ベスト16のところで少々トラブルが発生する。早々と勝ち抜いた長男と,2番目に勝ちぬいたO君(東京都倉敷相代表の2年生)が,まだ他の子が対局中に別の場所に移動させられて,対局を始めた。早く終わったから,ただの練習対局だと思っていたら,チェスクロックを使っている。O君とは,トーナメント表によれば,決勝に行かない限りあたらないはず。


O君パパと共に,スタッフに,「間違えているんじゃないですか?」と問い合わせたところ,「運営の手違いでベスト16の時点で,救済すべき子が1人おり,このままではベスト「9」になってしまう,だから,ひとりふるい落とすために,先に勝った二人で対局してもらって,負けた方にはベスト16で退場してもらうことにした」との説明。


こどもの大会運営に大人が口を出すことはしたくなかったし,今までもしたことはなかったけど,ちょっとこの説明では納得できない。しかも,途中救済された子は,もともと対局数が少ないはずで,ここで余分に長男らが対局すると,対局数の差が2局になるはず。連盟の方も登場して協議した結果,O君との対局は途中で打ち切られ,これまでの対局数を考慮したあみだくじを利用して,「ベスト8の予備戦」が行われた(長男は1回戦シードや不戦勝もなく,対局数は多かったので,予備戦の対象から外れた)。


準々決勝も勝って,準決勝では同じ三茶道場で戦うぶんちゃんと。長男によれば,この戦い,かなり危なかったようで,中盤から優位を築いたものの,長男のほうが時間を消化しており,ぶんちゃんが粘りに粘って,最後は王手ラッシュもかけられ,危うく切れ負けするところだったらしい。ぎりぎりのところで勝って,決勝へ。決勝の相手は,上記のO君。
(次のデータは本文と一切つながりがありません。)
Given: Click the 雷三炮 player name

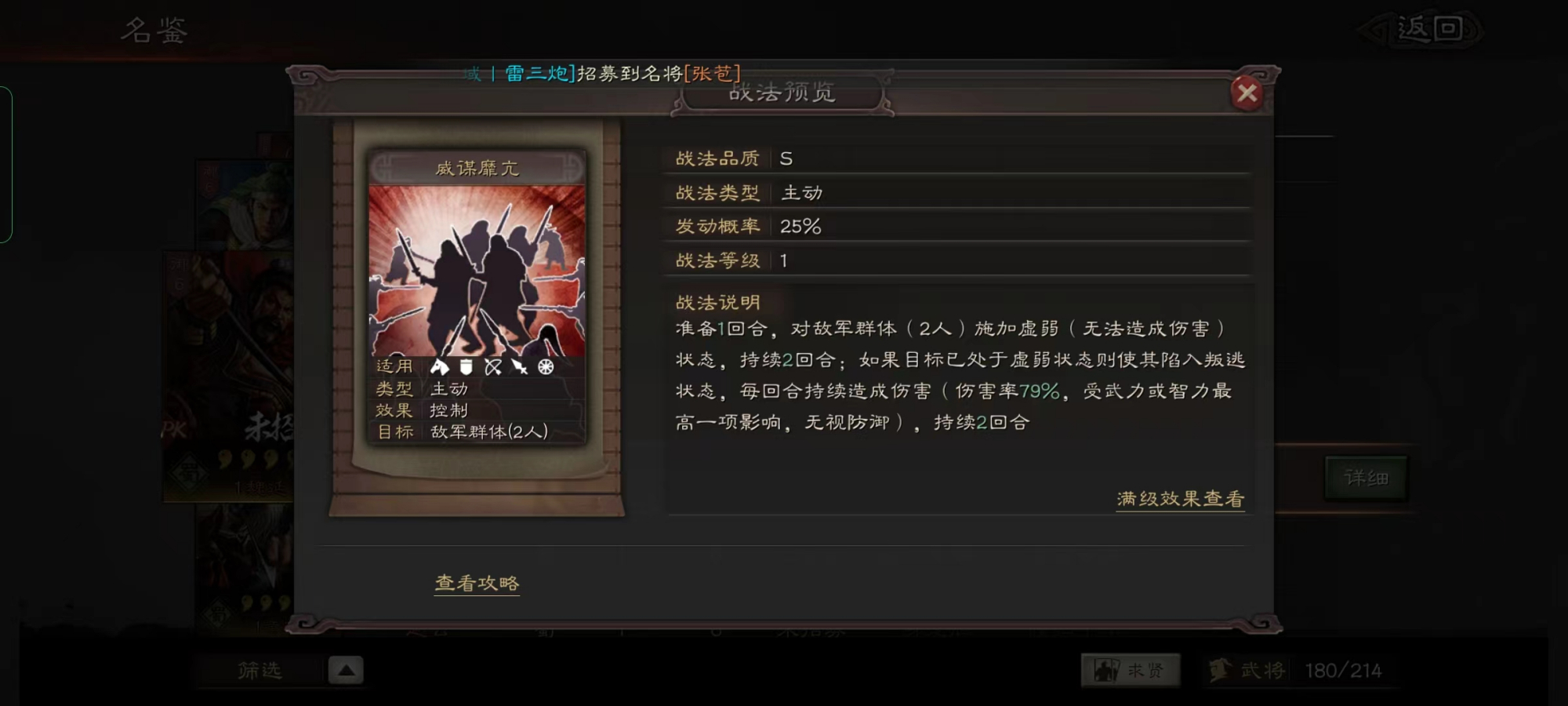Looking at the screenshot, I should tap(537, 74).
大会での対戦成績は1勝0敗(昨年の小学館大会)だが,練習将棋では5分なので,どうなるかわからない。


決勝は,ステージ上で,和服姿で行われる。ステージ上の大盤解説は島九段,聞き手は清水女流,読み上げは岩根女流と,豪華メンバーが揃う。ステージ対局は,倉敷でも経験しているが,そのときは観戦者も少なく,落ち着いた雰囲気で行われた。今回は,何千人も観客がいて,親まで緊張する。決勝戦は切れ負けではなく,初手から考慮時間なしの1手30秒。


長男の対局の様子を見たのは,本日10局目の決勝だけだった。長男が後手で,(一手損ではない)角替わりから,先手玉が8八に入場したタイミングで長男が6五歩から仕掛ける展開。駒得もして優勢かなと思ったが,粘り強く受けられ,逆襲を受けて王手飛車もかけられ,本人によれば「負けを意識した」とのこと。ほぼ必至の状態から,詰ましにいったところ,O君の受けにもミスが出て薄氷の勝ち。


対局後の控室では,プロの決勝戦前の羽生先生が和服で登場。近くにいるだけで緊張してしまう。


強い3年生が何人かいたので,優勝は難しいと思っていたが,たまたま長男と当たることはなかったので,幸運にも決勝まで進むことができた。来月行われるチャンピオン大会(各地の優勝者による大会)では,残念な結果だったみんなのためにもがんばってもらいたい。


それにしても,戦っているのは長男で,私は別に何もしていないのだけれど,会う人会う人に「がんばってください」「おめでとうございます」と言われると,なんだか自分が戦った気がしてしまう。私はどんな競技にせよ,大会で優勝も上位入賞もした経験はないので,長男のおかげでいい経験を味あわせてもらっていると思う。


おめでとうを言ってくださった方には,この場を借りて改めてお礼申し上げます。